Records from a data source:
==*==

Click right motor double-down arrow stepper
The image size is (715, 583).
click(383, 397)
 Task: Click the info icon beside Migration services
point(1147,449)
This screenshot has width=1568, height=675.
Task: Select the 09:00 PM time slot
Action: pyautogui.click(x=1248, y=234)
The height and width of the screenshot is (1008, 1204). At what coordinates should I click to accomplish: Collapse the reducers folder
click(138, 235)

==*==

__Work request__: Each record above needs to be given again exactly as written.

__Exercise output__:
Click right motor double-down arrow stepper
The image size is (715, 583).
click(383, 397)
 Task: Click the info icon beside Migration services
point(1147,449)
This screenshot has width=1568, height=675.
Task: Select the 09:00 PM time slot
Action: pyautogui.click(x=1248, y=234)
The height and width of the screenshot is (1008, 1204). At what coordinates should I click to accomplish: Collapse the reducers folder
click(138, 235)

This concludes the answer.